Sometimes life isn’t all glamorous thrills for a rising pop legend. “I’ve been such a homebody grandma recently,” laughs Fletcher as she recounts some of her more recent passions. “I’ve gotten really into cooking. I’ve been saying that I want to date somebody who loves cooking next, so I’ve been trying to manifest that, but y’know what I need to be what I’m manifesting, so I’ve decided to become a chef myself. I’m Italian, so I’m a sucker for really good pasta. I made a homemade pizza the other day. That’s kind of been my vibe recently. Simple.” With the rise Fletcher has been on over the past couple of years, we can definitely allow her the opportunity to relax and enjoy some of life’s purer pleasures as it’s been quite a ride from talent show auditionee to bona fide new pop icon in the making.
“It’s been quite a journey,” explains Fletcher as she recalls the past few years. “Being an artist is so intertwined with your humanity, and I’m somebody who has really written about my life and my personal life in such an open way. It really weaves between what I’ve been through in my life with my artistry and who I am as a person.
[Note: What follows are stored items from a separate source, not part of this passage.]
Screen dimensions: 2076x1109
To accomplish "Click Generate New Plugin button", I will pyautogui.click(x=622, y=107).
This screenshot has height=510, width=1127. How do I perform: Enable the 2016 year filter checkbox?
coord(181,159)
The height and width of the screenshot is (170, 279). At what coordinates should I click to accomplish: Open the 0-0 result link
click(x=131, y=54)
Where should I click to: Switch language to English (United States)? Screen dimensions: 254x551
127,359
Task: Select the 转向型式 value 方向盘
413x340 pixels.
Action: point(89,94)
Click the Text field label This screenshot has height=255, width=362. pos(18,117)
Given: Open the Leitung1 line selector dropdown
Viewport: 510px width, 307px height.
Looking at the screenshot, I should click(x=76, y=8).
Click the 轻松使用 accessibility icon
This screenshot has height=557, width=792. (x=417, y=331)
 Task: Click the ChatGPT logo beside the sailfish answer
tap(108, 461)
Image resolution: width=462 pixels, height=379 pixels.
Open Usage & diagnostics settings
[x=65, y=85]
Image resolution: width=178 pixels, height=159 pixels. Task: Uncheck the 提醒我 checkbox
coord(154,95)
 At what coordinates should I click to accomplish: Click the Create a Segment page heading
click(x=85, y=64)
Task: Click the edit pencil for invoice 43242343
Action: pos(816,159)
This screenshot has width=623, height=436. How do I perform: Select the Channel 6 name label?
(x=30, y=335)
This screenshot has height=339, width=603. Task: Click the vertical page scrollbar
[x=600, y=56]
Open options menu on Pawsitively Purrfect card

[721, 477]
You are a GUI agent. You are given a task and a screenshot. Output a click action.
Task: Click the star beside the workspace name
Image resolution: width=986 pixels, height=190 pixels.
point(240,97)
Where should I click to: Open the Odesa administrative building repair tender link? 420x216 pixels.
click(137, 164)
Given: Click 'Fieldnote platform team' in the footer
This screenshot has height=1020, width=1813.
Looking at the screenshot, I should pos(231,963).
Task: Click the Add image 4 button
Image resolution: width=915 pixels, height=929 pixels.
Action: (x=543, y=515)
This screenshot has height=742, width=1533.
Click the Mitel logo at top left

The journey has been beautiful. It’s been a wild roller coaster, and I’ve had some shit times, and I’ve had some of the best times of my entire life. It hasn’t been all sunshine and magic. I’ve definitely been through it and thought about quitting at certain points. I feel blessed and humbled to be on the journey I am now.”
“It hasn’t been all sunshine and magic; I’ve definitely been through it”Fletcher
Fletcher makes capital P Pop in the purest sense but what makes her so compelling is the depth of emotion and real resonant feeling with which she imbues her bangers. It’s a passion that comes from wanting to seek inspiration that she felt was missing as a young girl in a music culture that, although there’s still much to do, has drastically changed for the better for an artist like Fletcher. “I was growing up with examples of people, especially women, in pop music, and I didn’t really see myself,” she says. “I knew that I was queer from a really young age, and I just saw this perfectly packaged presentation of what it meant to be a female in pop. I wanted to do this, but I didn’t see myself here. I’m not a good dancer. I don’t tick off all of these boxes. I knew I needed to be the artist that I needed to see when I was little. Every decision comes from that place. I’m constantly checking in and asking, would little me have needed this? That’s how I formed and how I continue moving forward and making decisions and pulling from that vision of who I needed when I was younger.”
The vision Fletcher is bringing to life now is one of inclusivity and openness. A vision of liberation and freedom. Freedom of expression both in the musical sense and personally. “Representation is everything,” she says confidently. “It’s important for people to be able to see themselves in somebody else and know that something can exist to show people that they have a choice to be themselves and not only accepted but celebrated. It took me a really long time to feel like I could celebrate myself. It feels extremely important to me to uplift other talented queer people and talk about my experiences. I’m super privileged to be in a position to talk about my experiences as openly and freely as I do. I do think it’s becoming a more open and accepting space because more people are becoming unafraid to own their truth. Being yourself is the most revolutionary thing that you can do.”
Fletcher’s whole ethos is how to make pop music that truly transcends. Pop music that cuts deep and touches your soul. “With anything, whether it’s pop music or art, the question is what is the intention?” she asks. “Are you creating something with intention? With this, I want people to laugh or have fun or make people feel something, to really feel seen and connected to one another. The whole world has been through the fucking ringer the past year and a half, and we’re all just really trying to be better and feel connected to one another. With music, you have to say something that matters. What are you contributing to a world that, for the most part, has been a really difficult place for people? What light are you contributing?”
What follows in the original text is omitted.